Causes and Treatments for Hemosiderin Staining

Updated on: October 24, 2018

Hemosiderin staining shows up in the lower legs as a dark purple or rusty discoloration on the skin. See what causes hemosiderin staining and how it's treated.

What is Hemosiderin Staining?

Hemosiderin staining occurs when red blood cells spill out of the smallest blood vessels (capillaries). Red blood cells contain hemoglobin, an iron-containing molecule that transports oxygen in your blood.

When the red blood cells die, iron released from the hemoglobin is converted into hemosiderin and stored in the tissue beneath the skin. This shows up as a brown stain on the skin.

The stain usually appears on the bottom part of the lower leg, but can also cover the entire area between the ankle and the knee. It can also darken over time and eventually may look black.

Causes of Hemosiderin Staining

Hemosiderin staining can occur in people with venous ulcers, which are slow-healing or non-healing wounds caused by blood pooling in the veins. It also shows up in people who have inflammation in the layer of fat beneath the skin of the lower legs (lipodermatosclerosis).

Hemosiderin staining can also occur after vein treatments like sclerotherapy or surface laser treatments. Most of the time, staining after these procedures will clear up on its own after a few months to a year.

However, hemosiderin staining due to venous ulcers or lipodermatosclerosis is unlikely to go away, although sometimes the color may lighten over time.

Treatment Options for Hemosiderin Staining

The best treatment for hemosiderin staining in these cases is early treatment of your venous ulcers or lipodermatosclerosis. This may keep the stain from growing darker. Sometimes the stain may lighten somewhat.

Surface laser and intense pulsed light (IPL) treatments may work in some cases, although it may only partially reduce the staining. These procedures can also be expensive.

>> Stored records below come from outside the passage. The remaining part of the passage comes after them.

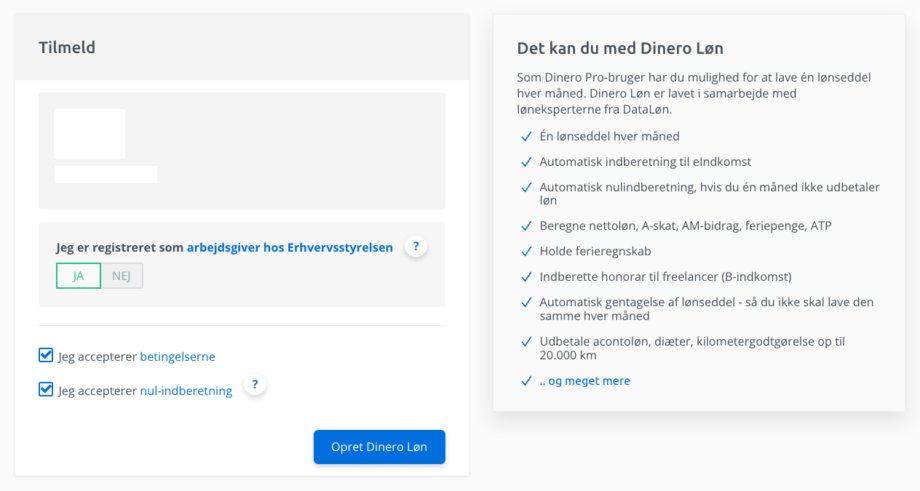Follow the 'nul-indberetning' link
Viewport: 920px width, 491px height.
[x=186, y=391]
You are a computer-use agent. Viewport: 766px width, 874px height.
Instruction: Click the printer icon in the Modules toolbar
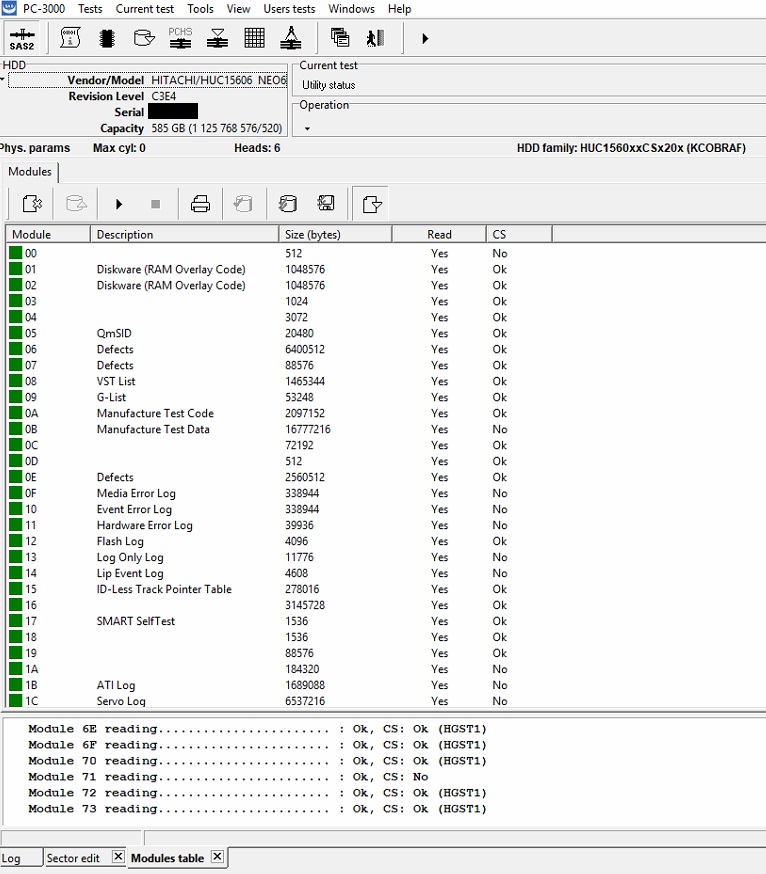(200, 204)
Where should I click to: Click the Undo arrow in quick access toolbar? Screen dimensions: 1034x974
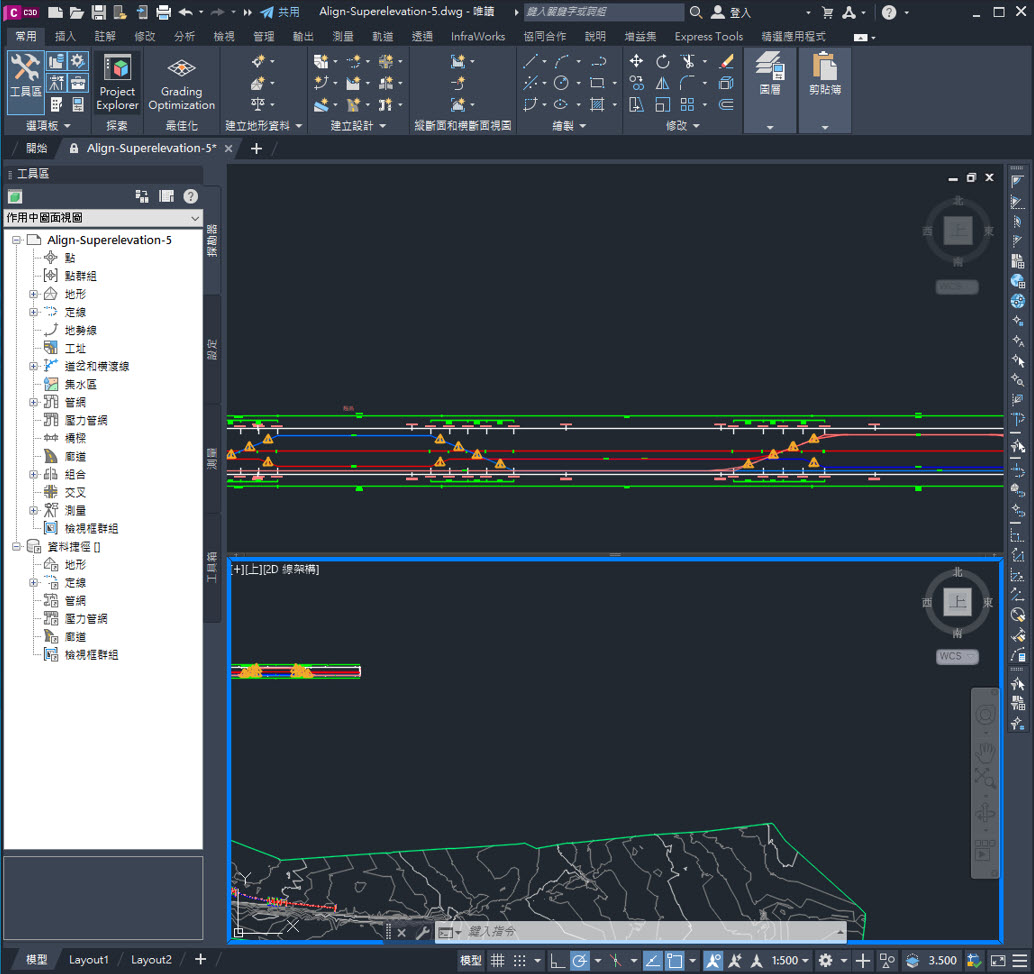[x=186, y=12]
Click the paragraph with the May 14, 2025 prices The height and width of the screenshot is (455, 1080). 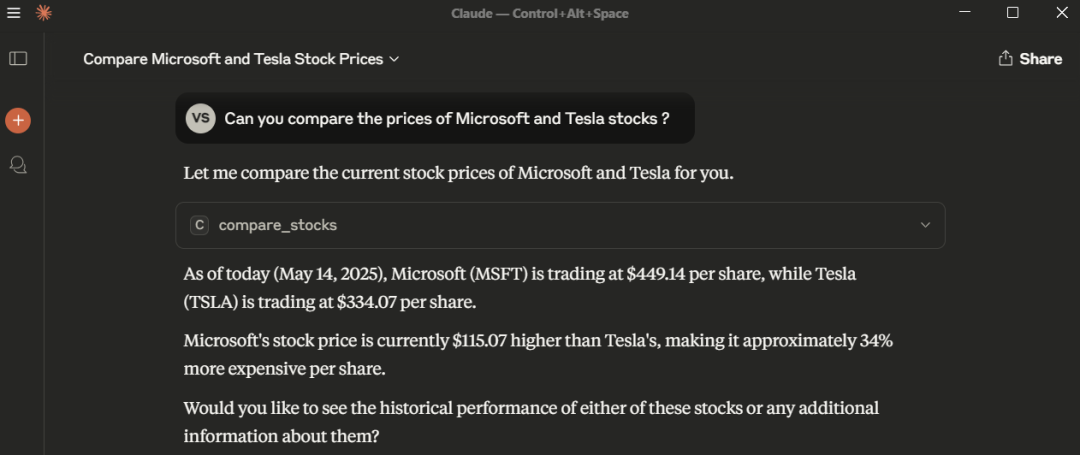click(520, 287)
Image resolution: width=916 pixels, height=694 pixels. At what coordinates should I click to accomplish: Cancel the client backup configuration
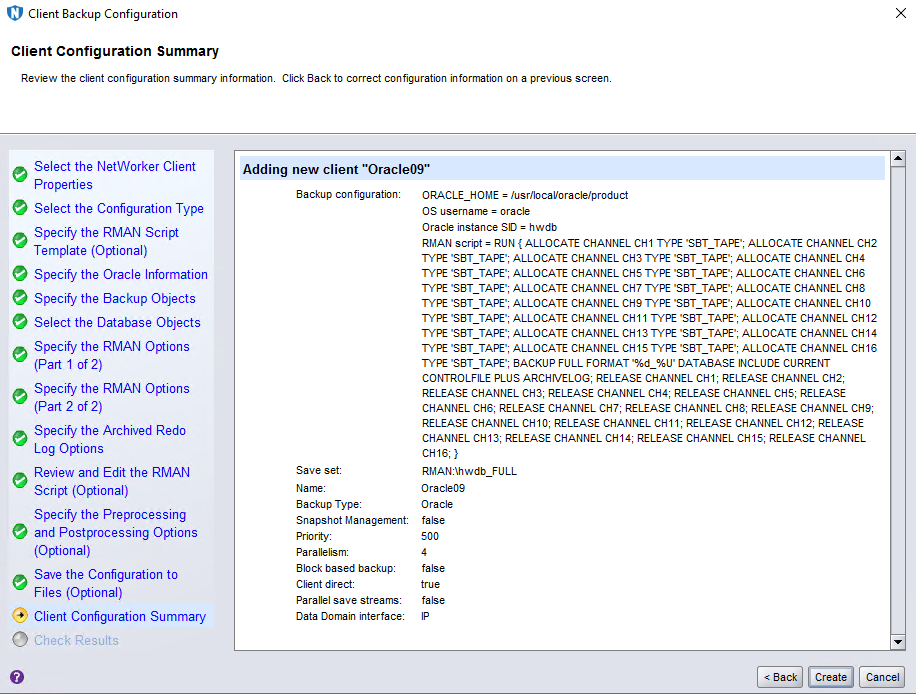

Treatments for venous ulcers include:

  • Compression therapy, such as elastic, inelastic and pneumatic
  • Dressings to cover the wound
  • Elevating the legs 30 minutes for three to four times each day
  • Aspirin and other anti-clotting medications
  • Antibiotics for skin infections
  • Skin grafting
  • Surgery for venous insufficiency, a condition in which the walls or valves in the legs are not working properly

Lipodermatosclerosis can also be treated with compression therapy to reduce the venous insufficiency. Other treatments include:

  • Elevating the legs
  • Avoiding sitting or standing for long periods
  • Exercising regularly
  • Maintaining a healthy weight
  • Aspirin and other anti-clotting medications
  • Vein surgery

Similar Conditions

Other conditions may have similar symptoms as hemosiderin staining, such as:

  • Pigmented purpuric dermatoses (capillaritis): a chronic disease caused by leaky capillaries in the lower limbs. This causes deposits of hemosiderin in the tissues, which gives the skin a reddish-brown color. Some people also experience itching.
  • Stasis dermatitis: this condition is caused by a pooling of fluids in the lower legs due to faulty valves in the veins or other circulatory problems. This can lead to discoloration of the skin on the ankles or shins, open sores, swelling and itching.
  • Cellulitis: this bacterial skin infection causes the skin to look swollen and red. It often affects the skin on the lower legs, although it can occur anywhere on the body.